Les prélèvements au filet à plancton permettent également de récolter des grains de pollen transportés depuis les rivières. En comparant les flux de pollen provenant de la végétation du bassin versant, cette étude a pour but d'établir des relations entre le couvert végétal actuel et la part de grains de pollen arrivant dans l'estuaire. Cela permet ensuite de mieux reconstituer les variations paysagères et climatiques passées à l'aide de grains de pollen fossilisés dans les sédiments marins. Cette étude s’inscrit dans le cadre de la paléoclimatologie qui peut se résumer pour les non-initiés à l’étude des climats passés (paléoclimats) et leurs variations.
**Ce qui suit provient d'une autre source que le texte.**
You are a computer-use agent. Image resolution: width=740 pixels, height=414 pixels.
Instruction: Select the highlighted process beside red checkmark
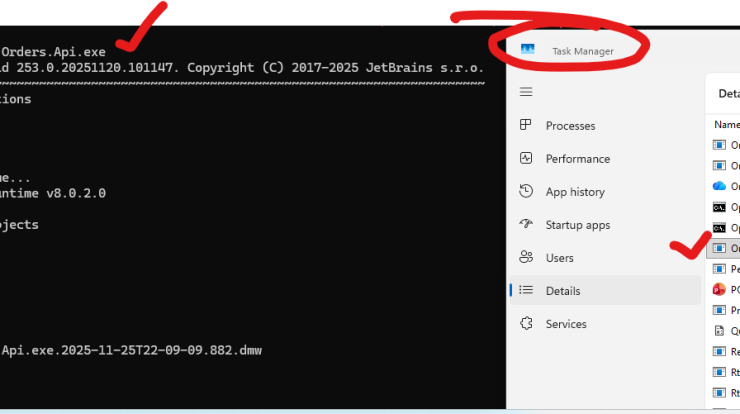724,248
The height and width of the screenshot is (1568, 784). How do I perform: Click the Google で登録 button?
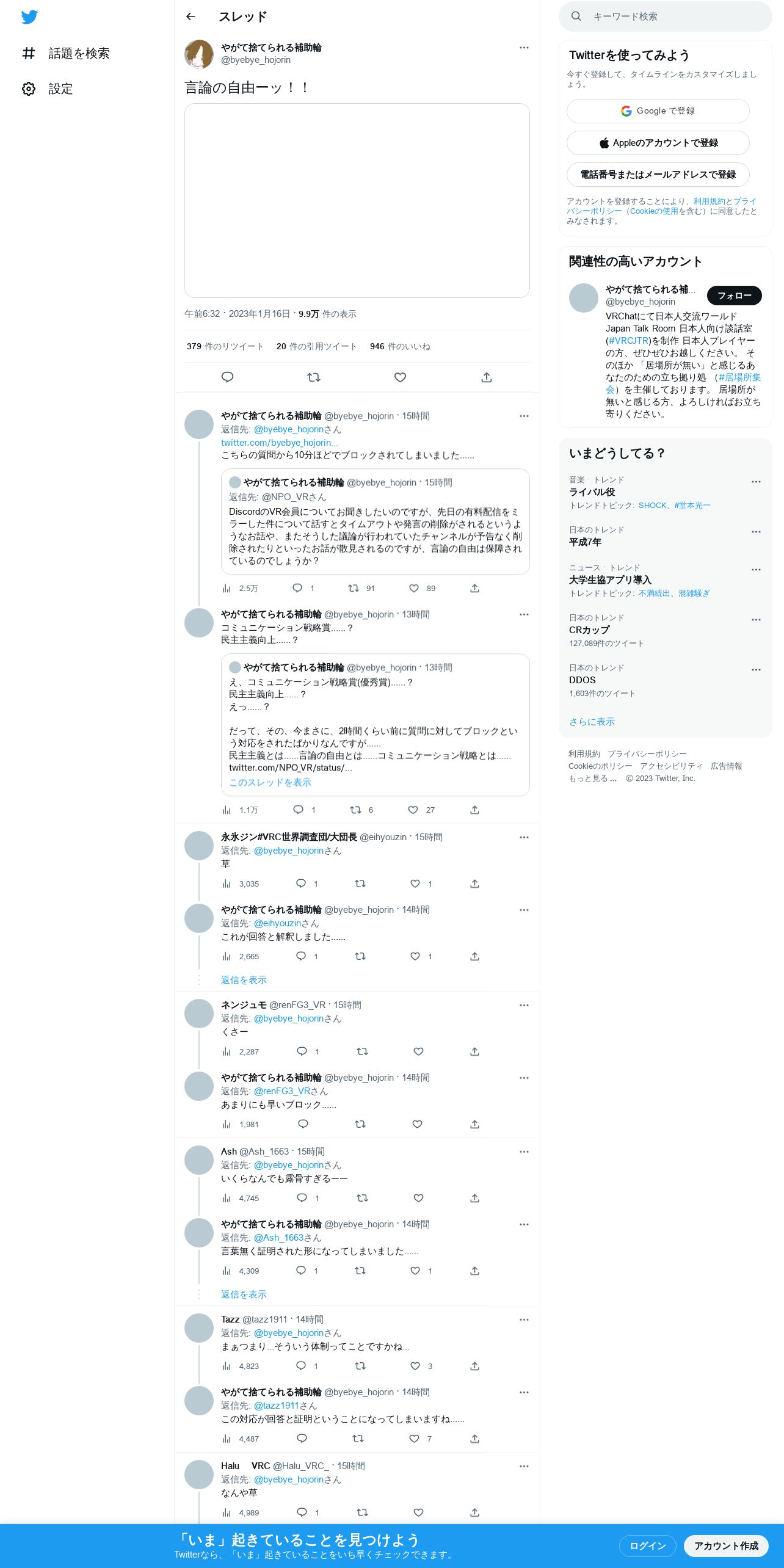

Elle tente de répondre à la problématique suivante : peut-on reconstituer la végétation actuelle à l'aide des grains de pollen qui arrivent dans les sédiments marins aujourd'hui ? Si c’est le cas, alors les grains de pollen fossilisés dans les sédiments anciens pourront nous permettre de bien reconstituer la végétation d'il y a plusieurs milliers d'années, et d’en déduire le climat de l’époque.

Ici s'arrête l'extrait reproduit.